TASK GOAL:
Each line of the listing that contains the word "agent" is to be copied.

PROVIDED DATA:
··········
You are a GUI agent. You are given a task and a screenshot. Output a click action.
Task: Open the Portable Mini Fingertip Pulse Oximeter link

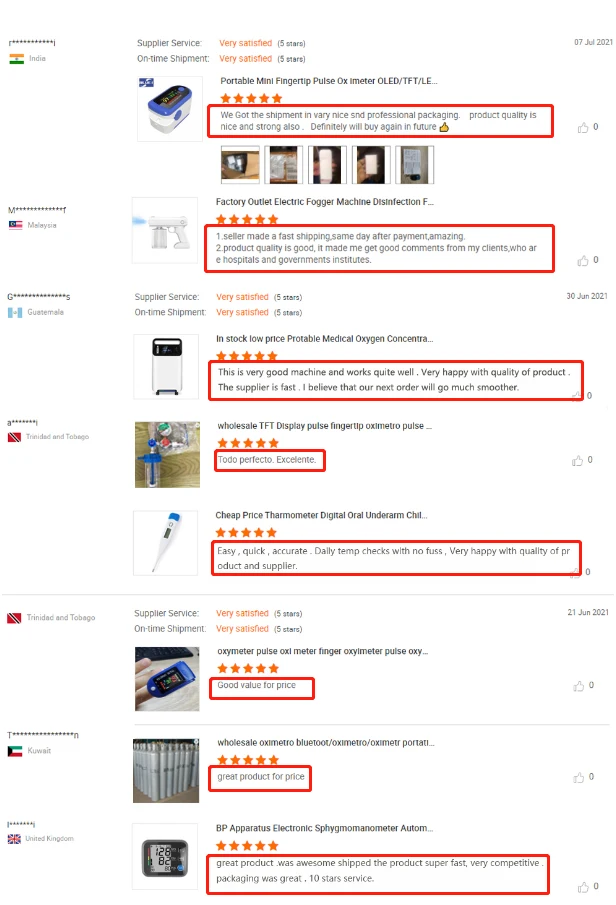click(x=328, y=81)
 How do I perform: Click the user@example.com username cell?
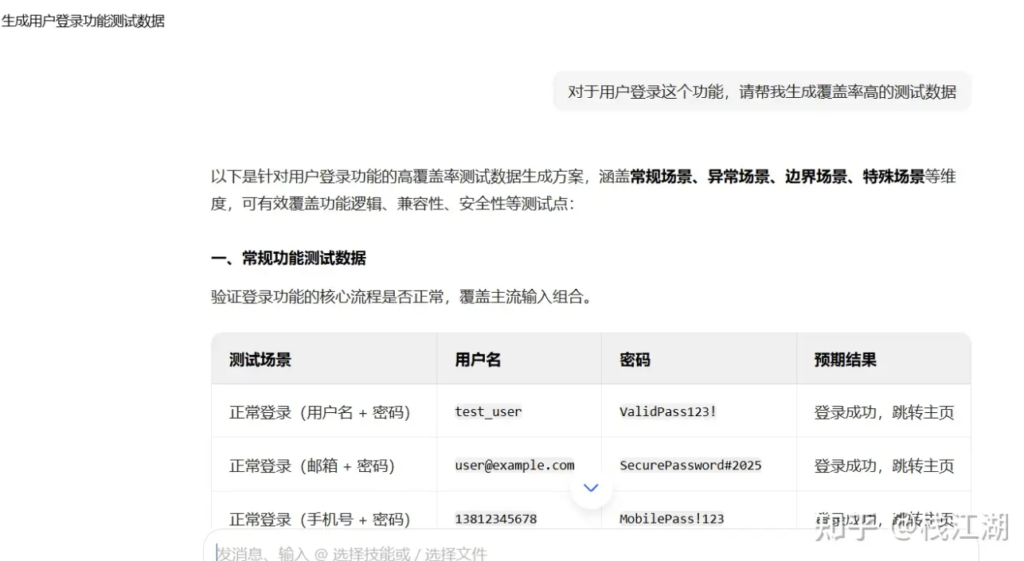pos(514,465)
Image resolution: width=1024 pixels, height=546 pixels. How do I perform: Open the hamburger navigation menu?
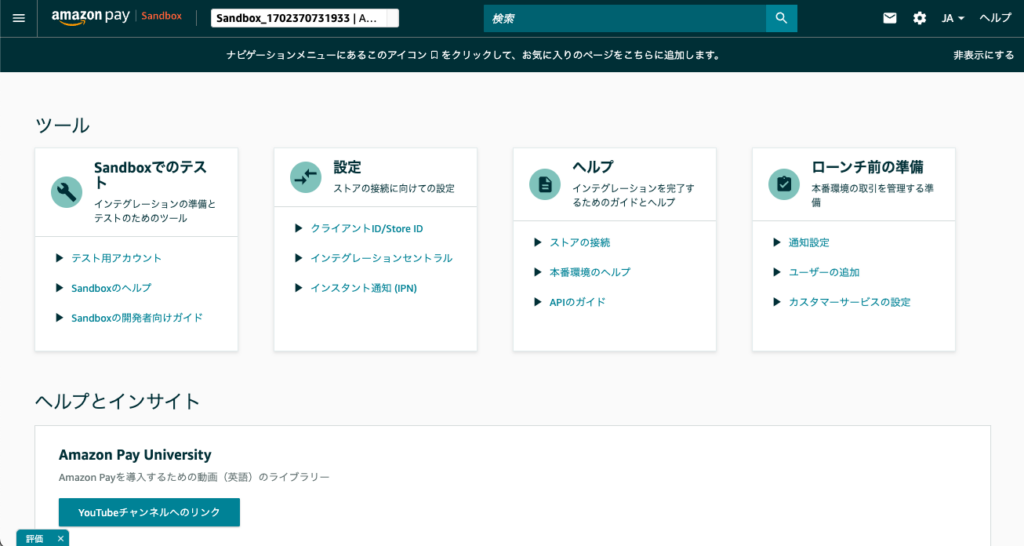coord(18,18)
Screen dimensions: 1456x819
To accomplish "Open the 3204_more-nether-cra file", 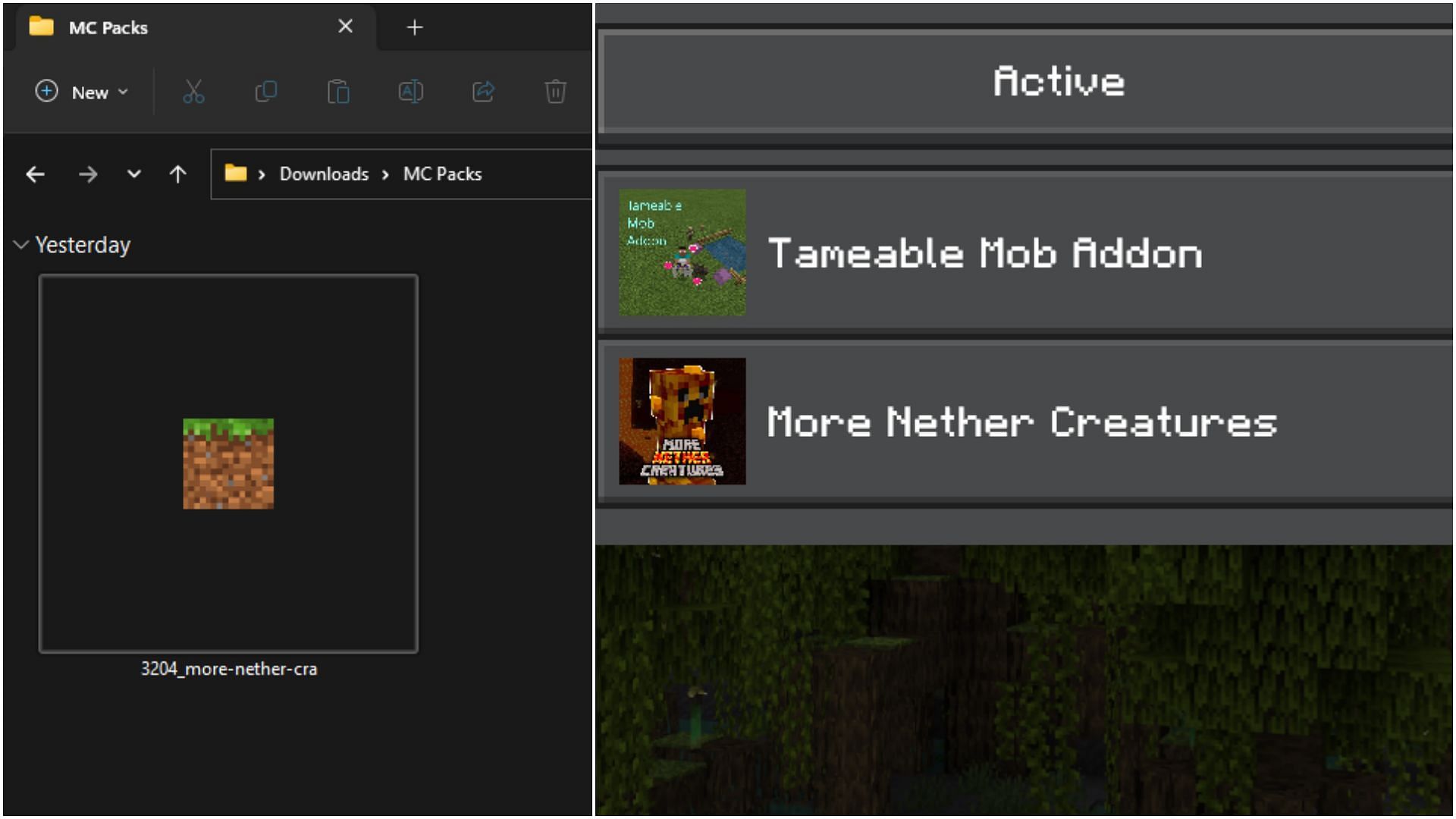I will click(x=229, y=463).
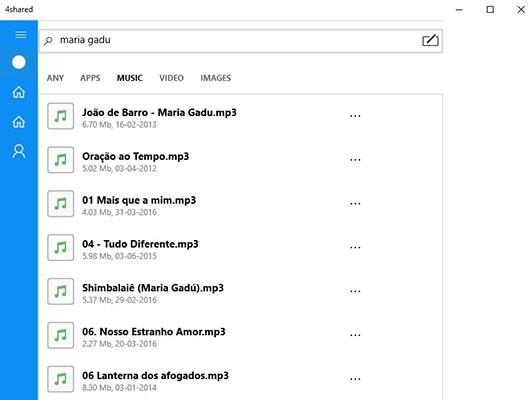This screenshot has width=530, height=400.
Task: Click music icon for Oração ao Tempo
Action: 61,160
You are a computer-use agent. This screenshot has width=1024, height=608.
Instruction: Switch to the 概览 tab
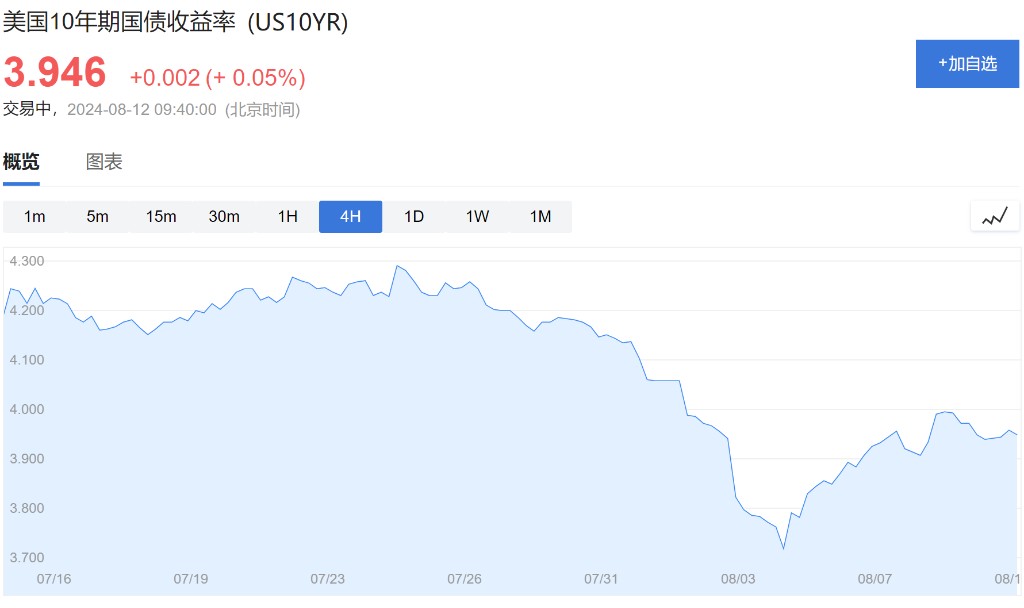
··········
WORKED SOLUTION:
You are a GUI agent. You are given a task and a screenshot. Output a click action.
You are a computer-use agent. This screenshot has width=1024, height=608.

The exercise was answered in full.